Arts

Alexandria Symphony Orchestra Announces New Music Director

James Ross

Alexandria, VA— Alexandria Symphony Orchestra’s Board of Trustees proudly announces that James Ross will be the ASO’s new Music Director. Following an extensive two-year search, Ross was selected from a pool of 170 applicants from around the world. As one of the four finalists, Ross programmed and conducted a concert weekend during the 2017-2018 Season, which garnered audience acclaim and praise from musicians in the orchestra.

“The ASO audiences and musicians were enthusiastic and thorough in giving feedback after each concert,” says ASO Board President Anne Best Rector. “A good part of the audience and almost all the musicians weighed in on each conductor’s performance and choice of program. Our community really embraced this process, so on behalf of the Board of Trustees, I am thrilled to present such a stellar choice as our next artistic leader.”

“With one foot in a rich past and the other firmly planted in the future, the city of Alexandria is a creative hub where old and new come into engaged conversation with each other,” says new Music Director James Ross. “It is an honor for me to be charged with leading this great institution, the Alexandria Symphony Orchestra, into a vibrant future through adventurous orchestral music-making.”

James Ross is Orchestra Director of the National Youth Orchestra – USA at Carnegie Hall and is on the conducting faculty at the Juilliard School. Maestro Ross served as Professor and Director of Orchestral Activities at the University of Maryland at College Park for a distinguished 16-year tenure. He studied conducting with Kurt Masur, Seiji Ozawa and Leonard Bernstein.

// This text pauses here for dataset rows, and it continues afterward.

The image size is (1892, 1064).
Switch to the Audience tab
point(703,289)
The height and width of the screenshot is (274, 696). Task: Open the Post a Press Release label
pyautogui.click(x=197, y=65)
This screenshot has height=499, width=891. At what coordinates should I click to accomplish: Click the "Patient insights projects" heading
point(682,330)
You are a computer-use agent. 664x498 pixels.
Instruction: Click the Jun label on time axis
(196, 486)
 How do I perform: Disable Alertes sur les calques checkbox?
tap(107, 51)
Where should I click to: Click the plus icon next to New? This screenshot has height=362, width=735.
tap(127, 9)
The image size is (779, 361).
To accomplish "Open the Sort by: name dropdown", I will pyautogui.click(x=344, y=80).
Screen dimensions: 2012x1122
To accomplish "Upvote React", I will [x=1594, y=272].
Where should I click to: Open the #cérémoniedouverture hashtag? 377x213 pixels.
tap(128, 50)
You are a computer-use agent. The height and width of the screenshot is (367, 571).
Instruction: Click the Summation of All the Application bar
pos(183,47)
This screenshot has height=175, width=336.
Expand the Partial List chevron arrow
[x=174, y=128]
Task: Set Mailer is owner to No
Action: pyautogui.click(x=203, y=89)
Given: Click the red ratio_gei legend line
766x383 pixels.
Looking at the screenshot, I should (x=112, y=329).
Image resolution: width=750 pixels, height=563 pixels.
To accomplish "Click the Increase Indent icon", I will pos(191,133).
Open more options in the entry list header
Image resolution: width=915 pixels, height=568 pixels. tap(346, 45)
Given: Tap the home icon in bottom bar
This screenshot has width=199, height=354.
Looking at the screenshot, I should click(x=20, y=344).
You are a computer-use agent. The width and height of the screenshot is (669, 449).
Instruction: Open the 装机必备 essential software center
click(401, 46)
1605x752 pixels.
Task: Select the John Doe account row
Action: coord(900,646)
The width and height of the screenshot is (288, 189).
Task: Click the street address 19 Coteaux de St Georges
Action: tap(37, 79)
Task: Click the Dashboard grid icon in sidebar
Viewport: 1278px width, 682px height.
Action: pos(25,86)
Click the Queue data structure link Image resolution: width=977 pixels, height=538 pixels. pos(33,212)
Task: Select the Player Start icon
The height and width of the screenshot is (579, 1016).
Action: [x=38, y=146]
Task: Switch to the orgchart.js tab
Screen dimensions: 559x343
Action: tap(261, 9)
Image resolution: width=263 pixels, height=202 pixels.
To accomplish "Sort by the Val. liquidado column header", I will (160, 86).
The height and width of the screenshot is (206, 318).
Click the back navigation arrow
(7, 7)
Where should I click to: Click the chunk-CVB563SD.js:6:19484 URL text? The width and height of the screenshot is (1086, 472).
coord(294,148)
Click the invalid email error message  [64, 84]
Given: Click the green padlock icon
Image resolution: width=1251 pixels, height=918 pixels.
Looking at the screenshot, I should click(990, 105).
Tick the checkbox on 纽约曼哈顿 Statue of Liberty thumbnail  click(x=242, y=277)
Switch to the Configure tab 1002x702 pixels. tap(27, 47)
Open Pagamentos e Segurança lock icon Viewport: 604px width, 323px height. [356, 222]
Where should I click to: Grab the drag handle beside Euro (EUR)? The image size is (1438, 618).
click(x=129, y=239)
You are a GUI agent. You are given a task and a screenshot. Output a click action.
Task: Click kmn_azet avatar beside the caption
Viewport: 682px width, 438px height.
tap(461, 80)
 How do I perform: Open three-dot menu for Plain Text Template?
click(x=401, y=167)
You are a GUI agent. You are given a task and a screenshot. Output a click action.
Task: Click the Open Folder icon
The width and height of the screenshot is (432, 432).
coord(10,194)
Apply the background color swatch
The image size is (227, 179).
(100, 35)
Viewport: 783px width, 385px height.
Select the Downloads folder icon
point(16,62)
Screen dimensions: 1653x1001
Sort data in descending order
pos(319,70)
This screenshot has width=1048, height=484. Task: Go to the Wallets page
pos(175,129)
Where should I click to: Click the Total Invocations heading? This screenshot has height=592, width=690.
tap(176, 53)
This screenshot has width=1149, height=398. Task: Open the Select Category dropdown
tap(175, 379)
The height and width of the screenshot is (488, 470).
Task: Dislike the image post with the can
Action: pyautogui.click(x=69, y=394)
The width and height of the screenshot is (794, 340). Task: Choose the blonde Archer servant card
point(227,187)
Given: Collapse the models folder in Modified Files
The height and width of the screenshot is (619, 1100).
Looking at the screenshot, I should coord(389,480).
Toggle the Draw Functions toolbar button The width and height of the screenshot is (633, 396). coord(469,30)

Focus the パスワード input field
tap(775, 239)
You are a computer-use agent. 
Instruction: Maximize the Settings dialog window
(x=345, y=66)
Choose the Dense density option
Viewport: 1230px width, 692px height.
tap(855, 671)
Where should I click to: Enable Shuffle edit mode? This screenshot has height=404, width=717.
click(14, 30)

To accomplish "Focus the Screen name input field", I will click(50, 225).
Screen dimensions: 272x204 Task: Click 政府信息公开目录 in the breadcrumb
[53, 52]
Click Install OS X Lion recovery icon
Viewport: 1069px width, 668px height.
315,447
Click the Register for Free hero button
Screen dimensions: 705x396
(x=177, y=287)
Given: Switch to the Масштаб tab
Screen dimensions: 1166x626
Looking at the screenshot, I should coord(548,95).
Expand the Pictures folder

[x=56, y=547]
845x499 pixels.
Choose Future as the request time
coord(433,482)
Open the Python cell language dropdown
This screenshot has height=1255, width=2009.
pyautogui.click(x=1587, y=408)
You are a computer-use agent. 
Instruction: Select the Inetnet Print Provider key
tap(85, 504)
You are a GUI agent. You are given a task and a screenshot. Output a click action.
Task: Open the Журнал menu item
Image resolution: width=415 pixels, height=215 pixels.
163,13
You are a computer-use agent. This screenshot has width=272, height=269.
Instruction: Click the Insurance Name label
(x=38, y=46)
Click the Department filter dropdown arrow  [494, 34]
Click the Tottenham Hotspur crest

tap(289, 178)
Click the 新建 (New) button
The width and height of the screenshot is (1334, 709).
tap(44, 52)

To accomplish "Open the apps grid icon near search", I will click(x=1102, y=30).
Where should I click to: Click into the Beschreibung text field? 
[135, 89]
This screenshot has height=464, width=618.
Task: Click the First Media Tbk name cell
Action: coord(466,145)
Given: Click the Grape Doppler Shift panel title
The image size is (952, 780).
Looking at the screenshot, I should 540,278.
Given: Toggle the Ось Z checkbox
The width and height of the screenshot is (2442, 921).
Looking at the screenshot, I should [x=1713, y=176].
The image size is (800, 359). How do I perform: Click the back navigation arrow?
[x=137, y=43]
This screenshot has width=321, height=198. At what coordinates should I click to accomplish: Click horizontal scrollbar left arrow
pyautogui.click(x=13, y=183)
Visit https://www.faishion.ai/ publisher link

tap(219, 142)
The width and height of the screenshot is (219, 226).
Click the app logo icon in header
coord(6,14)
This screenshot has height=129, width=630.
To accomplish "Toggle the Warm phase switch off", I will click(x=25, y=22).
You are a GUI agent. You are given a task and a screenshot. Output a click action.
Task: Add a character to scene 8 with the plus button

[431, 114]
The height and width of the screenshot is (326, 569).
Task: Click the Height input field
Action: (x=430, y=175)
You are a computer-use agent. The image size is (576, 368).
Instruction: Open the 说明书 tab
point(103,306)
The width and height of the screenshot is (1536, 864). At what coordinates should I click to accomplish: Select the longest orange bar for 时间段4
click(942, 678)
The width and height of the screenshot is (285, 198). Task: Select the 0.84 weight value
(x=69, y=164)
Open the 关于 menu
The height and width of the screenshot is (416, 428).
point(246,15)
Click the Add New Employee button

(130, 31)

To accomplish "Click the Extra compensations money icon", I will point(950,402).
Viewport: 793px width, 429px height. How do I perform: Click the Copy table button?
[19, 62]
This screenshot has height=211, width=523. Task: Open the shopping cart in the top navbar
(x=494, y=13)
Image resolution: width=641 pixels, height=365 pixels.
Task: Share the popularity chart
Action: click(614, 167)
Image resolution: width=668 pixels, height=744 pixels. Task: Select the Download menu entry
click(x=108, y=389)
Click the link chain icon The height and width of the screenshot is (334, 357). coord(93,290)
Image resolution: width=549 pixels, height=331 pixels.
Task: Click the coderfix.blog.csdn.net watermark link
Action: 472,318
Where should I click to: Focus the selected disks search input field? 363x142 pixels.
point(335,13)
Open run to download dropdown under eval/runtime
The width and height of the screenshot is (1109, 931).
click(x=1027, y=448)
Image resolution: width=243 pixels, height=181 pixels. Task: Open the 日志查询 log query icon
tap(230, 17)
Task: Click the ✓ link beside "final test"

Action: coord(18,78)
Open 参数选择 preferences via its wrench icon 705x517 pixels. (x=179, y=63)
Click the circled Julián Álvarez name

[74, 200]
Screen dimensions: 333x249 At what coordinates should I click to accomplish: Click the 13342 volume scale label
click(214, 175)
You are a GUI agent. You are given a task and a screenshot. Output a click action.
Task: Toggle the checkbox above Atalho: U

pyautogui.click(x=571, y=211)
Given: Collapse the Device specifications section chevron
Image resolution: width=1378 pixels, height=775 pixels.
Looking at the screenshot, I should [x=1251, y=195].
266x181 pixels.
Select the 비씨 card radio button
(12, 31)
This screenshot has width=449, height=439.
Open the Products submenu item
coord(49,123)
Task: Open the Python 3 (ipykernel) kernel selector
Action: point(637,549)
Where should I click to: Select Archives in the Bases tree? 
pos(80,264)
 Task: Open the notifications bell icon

Maestro Ross will conduct the Alexandria Symphony Orchestra’s 2018-2019 Season, launching in September and kicking off a year-long celebration commemorating the organization’s 75th Anniversary. Ross will make special appearances throughout the year with the orchestra and in tandem with other community events.

JAMES ROSS – MUSIC DIRECTOR

James Ross is presently Orchestra Director of the National Youth Orchestra USA at Carnegie Hall, Music Director of the Orquesta Simfonica del Valles in Barcelona, Spain, and conducting faculty at the Juilliard School at Lincoln Center. He recently finished a distinguished 16-year tenure as Professor and Director of Orchestral Activities at the University of Maryland at College Park.

Maestro Ross has conducted such diverse orchestras as the Leipzig Gewandhaus, the Utah Symphony, Les Arts Florissants, the Royal Stockholm Philharmonic, Chicago Civic Orchestra, the Harrisburg Symphony Orchestra, the Orquesta Sinfónica de Galicia, the Binghamton Philharmonic, the KwaZuluNatal Philharmonic, and the National Symphony Orchestra at the Kennedy Center in side-by-side concerts. He has served as Music Director of the Yale Symphony Orchestra and Assistant conductor of the Boston Symphony Orchestra. His principal conducting teachers were Kurt Masur, Otto-Werner Mueller, Seiji Ozawa, and Leonard Bernstein.

As a horn soloist, he has performed with such orchestras as the Boston Symphony, the Boston Pops, the Bavarian Radio Orchestra, the Leipzig Radio Orchestra and the Leipzig Gewandhaus. When he was awarded Third Prize in the Munich International Horn Competition in 1978, he became the first American and one of the youngest competitors ever to do so. His performances and recordings as principal horn of the Gewandhaus, including Strauss’ Four Last Songs with soprano Jessye Norman, helped him gain international recognition as an artist.

As a teacher, Maestro Ross has served on the faculties of Yale University, the Curtis Institute of Music, Haverford and Bryn Mawr colleges, and taught conducting for four summers at the Cabrillo Festival of Contemporary Music in Santa Cruz. He was Artistic Director of the National Orchestral Institute (NOI) at the University of Maryland from 2002-2012 where his leadership helped served as an impetus for change in the orchestral landscape of the United States. He is internationally recognized for his work advancing the future of orchestras through cross-genre collaborations especially with choreographer MacArthur Fellow Liz Lerman, polymath designer-director Doug Fitch, and video artist Tim McLoraine.

Maestro Ross is a native of Boston, a lover of all things Spanish, a committed questioner of concert rituals, a man who likes to move, and a firm believer in the ongoing humanizing impact of classical music on the lives of those it touches.